Pop-Up Cactus Garden, Brought to You by Boutique Hotel Developers

5 Essex St. Photo by Kate Glicksberg, via Geto & de Milly, Inc.

Announcements about pop-up plant stores aren’t usually delivered by high-powered lobbying and PR firms. But that’s exactly what we got over the weekend in the form of a press release announcing the return of the Cactus Store, a summer happening at 5 Essex St.

The site, next door to the long-shuttered M.Schames & Son paint store, is owned by DLJ Real Estate, the deep-pocketed firm turning the old Jarmulowsky Bank Building at 9 Orchard St. into a boutique hotel.

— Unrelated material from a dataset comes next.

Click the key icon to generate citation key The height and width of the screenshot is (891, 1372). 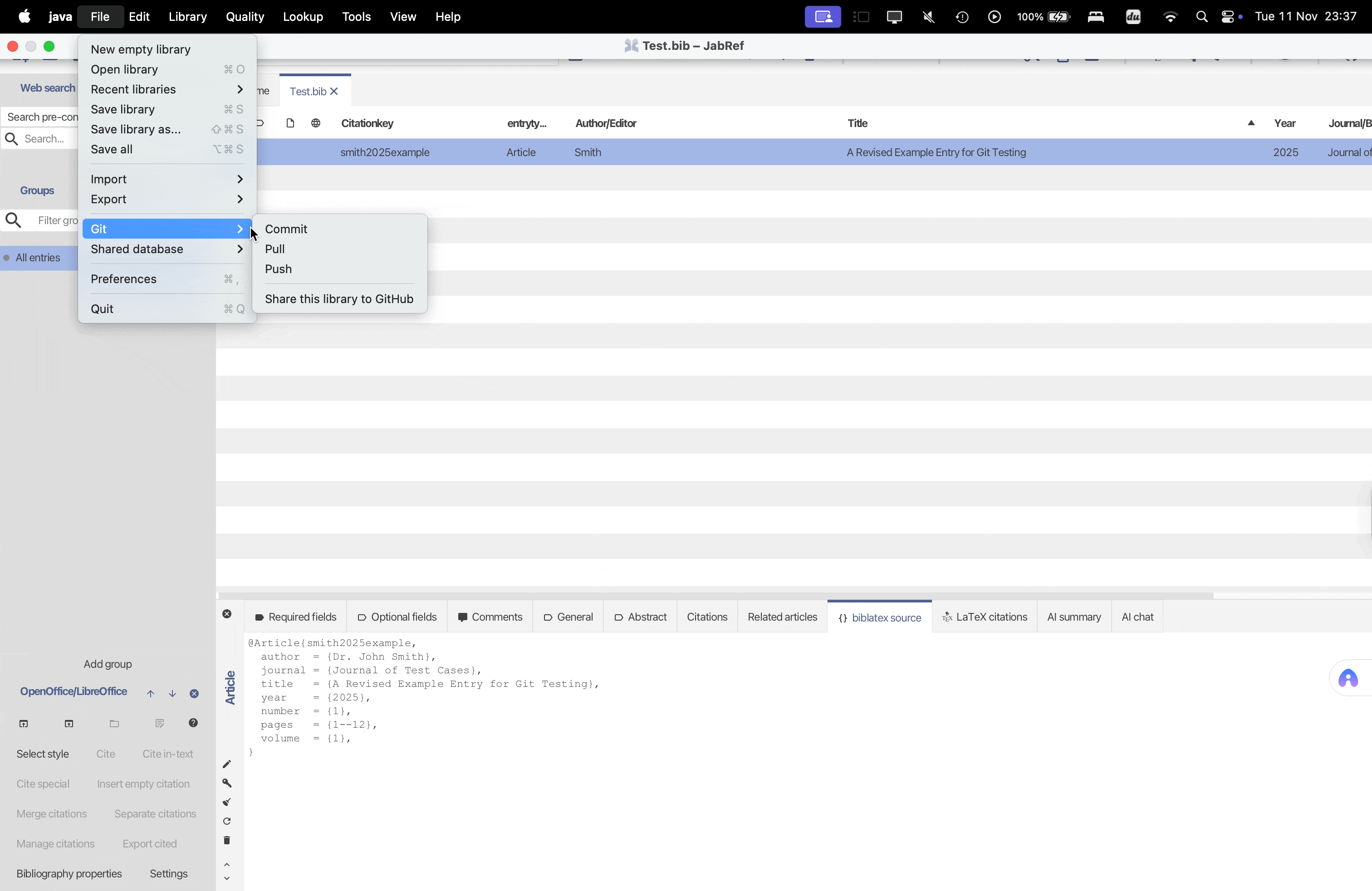pos(226,783)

The press release from Geto & de Milly, included a quote from DLJ’s managing partner, Andy Rifkin, saying, “We are happy to support the Cactus Store for a second summer of fun and education… Bringing life, excitement, and unique experiences are important elements of our commitment to the neighborhood. We respect this community and its history and are committed to contributing positively to its culture and its future, and we expect our hotel at 9 Orchard will have a similar positive impact.”

IMG_0223

Jarmulowsky Bank Building, June 2018.

Jarmulowsky Bank Building, June 2018.

The Cactus Store, based in the Los Angeles-area, first popped up on Essex Street last summer. DLJ Real Estate has owned the vacant lot, as well as the former Schames building, since 2012. The firm may eventually develop the site, or sell it, but for another summer at least, part of the property has been activated as an unexpected local green space. There was an opening night party Friday evening. During the summer, the store will be open Tuesday-Sunday from 11 a.m.-7 p.m.

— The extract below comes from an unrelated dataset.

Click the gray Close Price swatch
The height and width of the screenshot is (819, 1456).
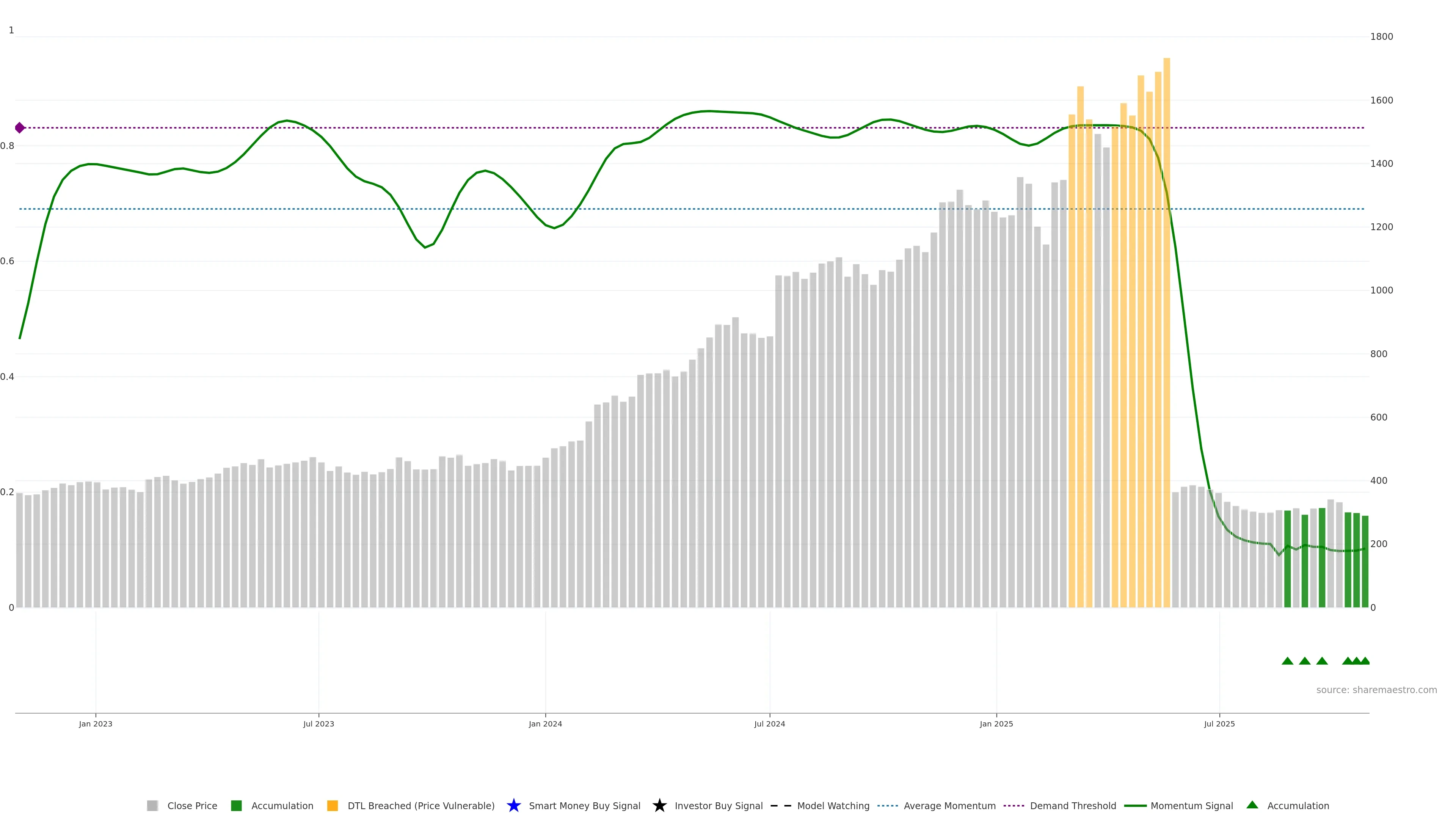click(x=152, y=805)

The Jarmulowsky property was purchased in 2011 by DLJ for $33 million. The city landmark has been undergoing a painstaking and incredibly lengthy restoration, including the recreation of a 50-foot-high domed spire on the top of the building.

The developers are due back at Community Board 3’s Landmarks Committee June 18, where they will be going over an “amended Certificate of Appropriateness” that’s is undergoing review by the Landmarks Preservation Commission.